Hallo Plagioklas,
jetzt fangen wir aber bitte nicht das Erbsenzählen an. Essigsäure schlägt bei Kalkstein immer an. Zersetzte Essigsäure ist keine Essig-Säure mehr. Du kannst auch nicht verfaultes Fleisch als Begründung für die Behauptung heranziehen, jegliches Fleisch verursache häufig Erbrechen.
Und, ja genau, Ameisensäure schlägt bei Kalkstein immer an. Salzsäure auch. So lange, bis sie überaltert ist. Dann nicht mehr. Meine These daher: Ameisensäure und Salzsäure schlagen bei Kalkstein nicht immer an
Ein "Sprudeln", das in etwa dem Entgasen von kalten Leitungswasser auf einer Glasplatte entspricht, ist m.E. auch kaum als Positives Testergebnis zu bewerten, da die Steine auch poren haben.

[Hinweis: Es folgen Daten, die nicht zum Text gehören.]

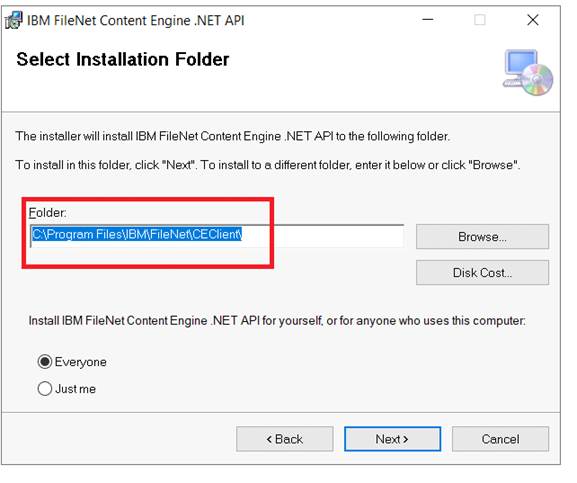Go to the previous step with Back
Screen dimensions: 577x483
point(284,439)
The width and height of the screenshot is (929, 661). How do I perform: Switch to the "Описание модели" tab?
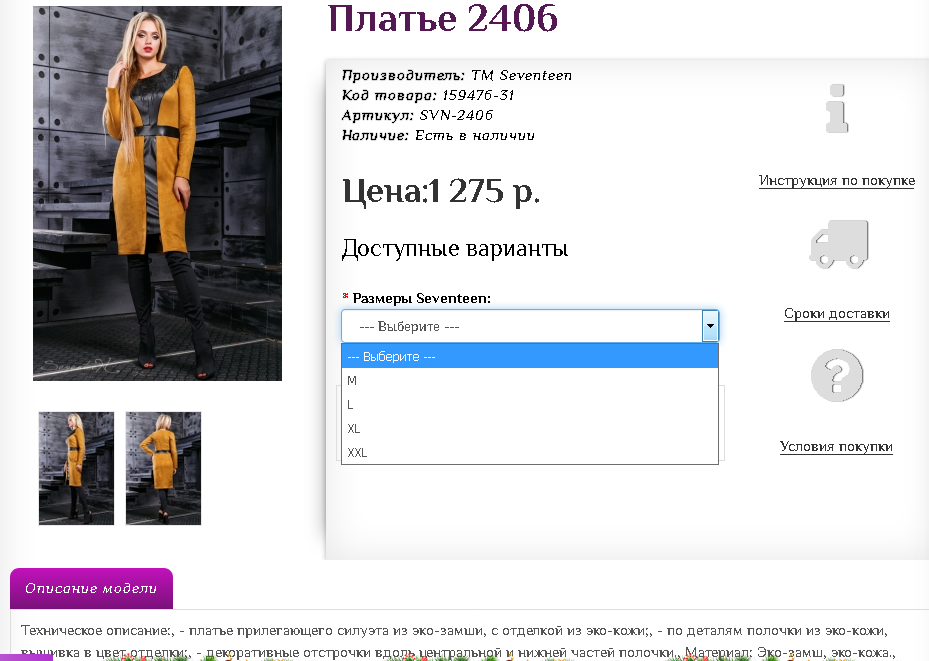[91, 588]
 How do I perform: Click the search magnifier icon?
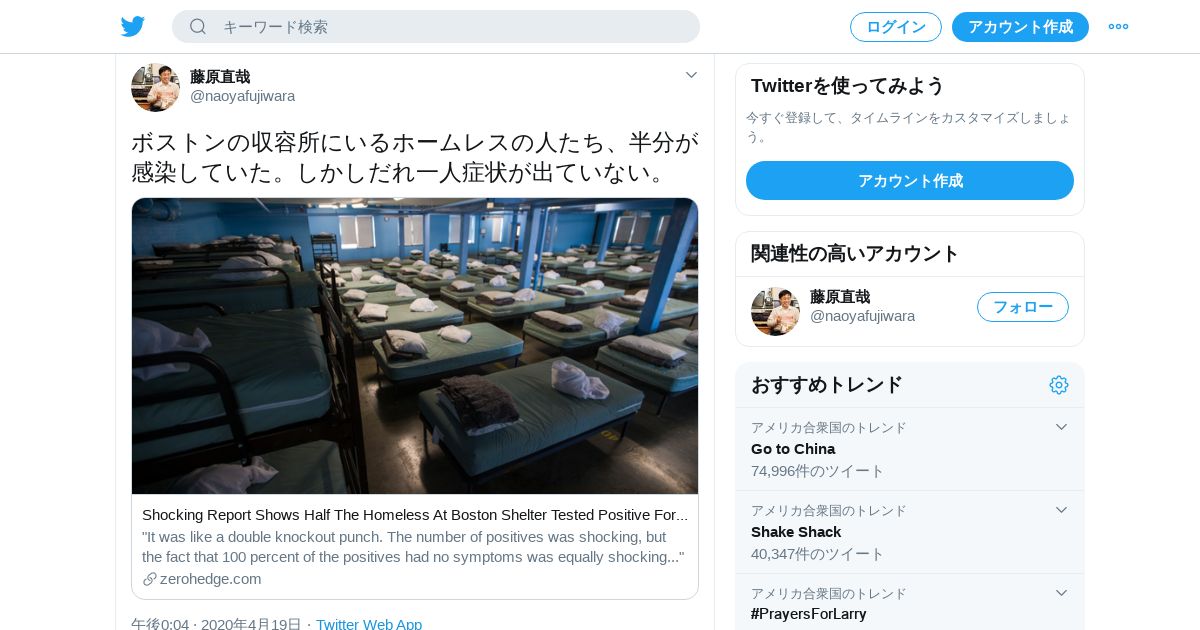tap(198, 27)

Hast Du schon mal einen Kalkstein aufsprudeln gesehen, als seine Poren bei der Benetzung mit Wasser entgast haben? Das sieht doch etwas anders aus... Auch akustisch besteht ein deutlicher Unterschied zwischen dem zischenden Geräusch des Ätzvorgangs und dem Blubbern oder Pfeifen der Porenentgasung. Ich würde sagen, Übung macht den Nachweis-Meister. Dazu gehört auch, einsatztaugliche Chemikalien zu verwenden und keine überalterten, zersetzten Restbestände.
Im Übrigen bevorzuge ich - wie alle Geologen - Salzsäure für den Kalksteinnachweis. Aus dem Grund, dass sie auch bei noch leicht kalkhaltigem Dolomit anschlägt, wenn auch deutlich schwächer, während reiner Dolomit keinerlei Reaktion verursacht. Essigsäure reagiert bei Raumtemperatur mit beiden Gesteinen deutlich träger, der Unterschied ist daher nicht immer so eindeutig feststellbar. Bei tiefen Temperaturen reagiert Essigsäure kaum mehr merklich mit kalkigem Dolomit, womit sie speziell für den Direktnachweis im Gelände ungeeignet ist.

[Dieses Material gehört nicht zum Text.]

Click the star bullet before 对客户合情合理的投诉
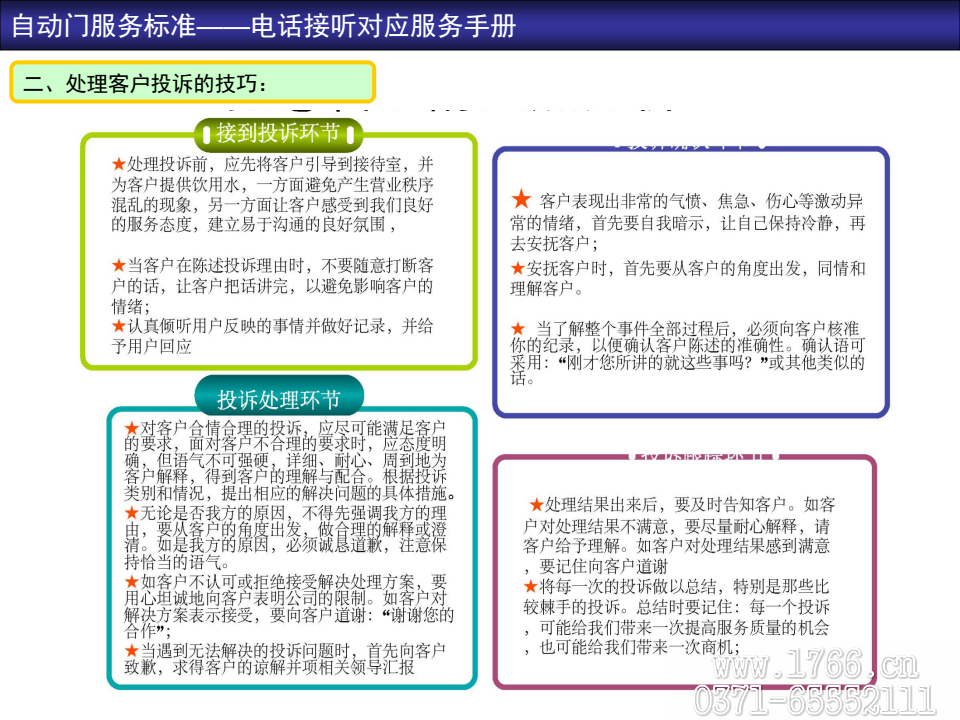The height and width of the screenshot is (720, 960). coord(131,427)
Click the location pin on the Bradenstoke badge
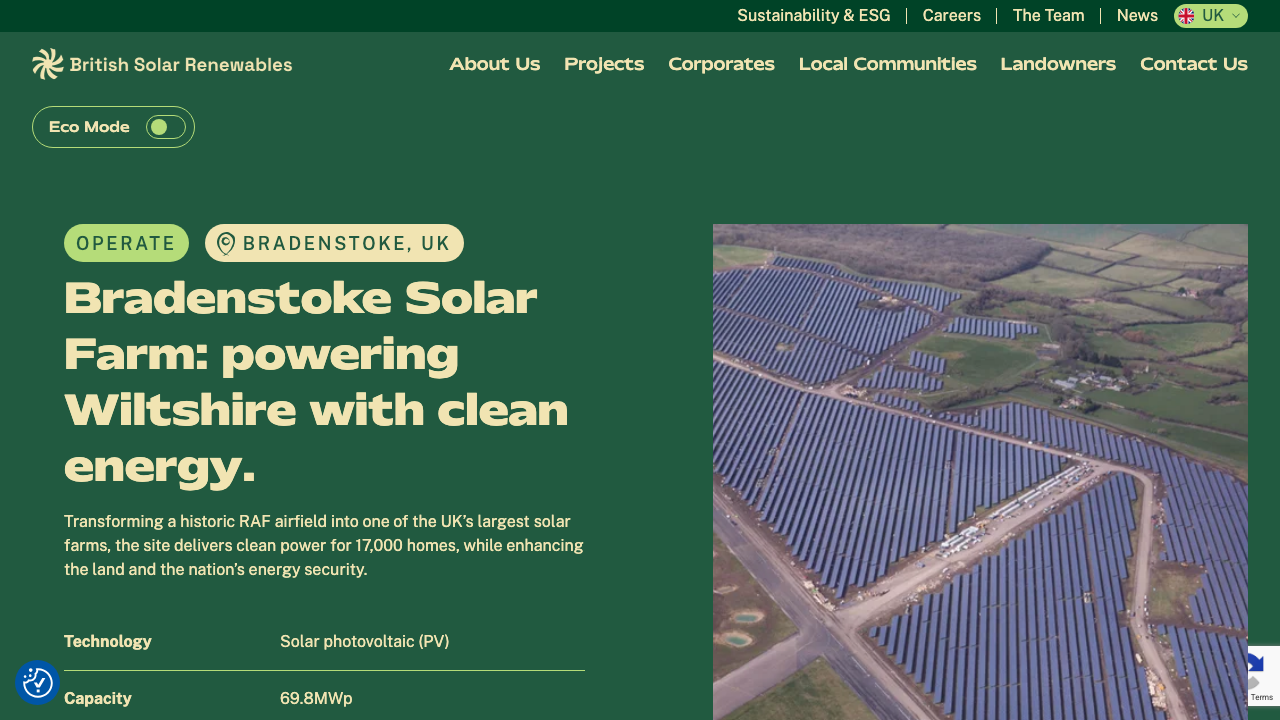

Ameisensäure ist schwächer als Salzsäure, es bestehen die gleichen Schwierigkeiten bei der Abgrenzung zwischen kalkhaltigem und kalkarmem/-freiem Dolomit wie bei Essigsäure.
In der Praxis erfreut sich Essigsäure im häuslichen Umfeld großer Beliebtheit für den Kalknachweis, weil fast in jedem Haushalt sofort zur Hand bzw. sofort im Supermarkt zu bekommen. Für Salzsäure muss man schon extra in den Baumarkt, und Ameisensäure muss in der Apotheke oder im Chemikalienfachhandel besorgt werden. So dürfte sich erklären, warum meistens von Essigsäure die Rede ist wenn es um den Kalknachweis geht. Und warum er manchmal fehlschlägt, wenn man kostendämpfend eine zwei Jahre alte Flasche Essig zum Einsatz bringen will die noch im Schrank herumstand
Abschließend sei erwähnt, dass Salzsäure bei der Reaktion mit Calciumkarbonat Kohlendioxid freisetzt, was bei umsichtigem Einsatz keine Gesundheitsgefährdung darstellt. Ameisensäure setzt dagegen Kohlenmonoxid frei (auch beim regulären Alterungsprozess), was böse ausgehen kann, wenn man seine Nase allzu nahe und lange an ein Gefäß hält, in dem gerade die Reaktion abläuft. Kohlenmonoxid bindet sich ca. 300 mal stärker als Sauerstoff an das Hämoglobin im Blut und wird nur sehr langsam wieder abgegeben, so dass es zu einer kummulativen CO-Vergiftung kommen kann wenn man dem Gas länger ausgesetzt ist, auch wenn man es bei jedem Atemzug jeweils nur in kleinen Mengen aufnimmt. Neben akuten Beschwerden können sich auch Langzeitfolgen ergeben. Davon abgesehen ist CO brennbar.
Zum Ätzen von Knochen aus Kalkstein verwende ich zwar vorwiegend Ameisensäure wegen diverser Vorteile gegenüber Salz- oder Essigsäure, tue das aber mit gehörigem Respekt und nur in einem gut belüfteten Raum, in dem ich mich außer zur gelegentlichen Kontrolle des Prozesses auch nicht aufhalte. Ameisensäure verwahren und benutzen sollte m. E. nur jemand mit dem nötigen Grundwissen.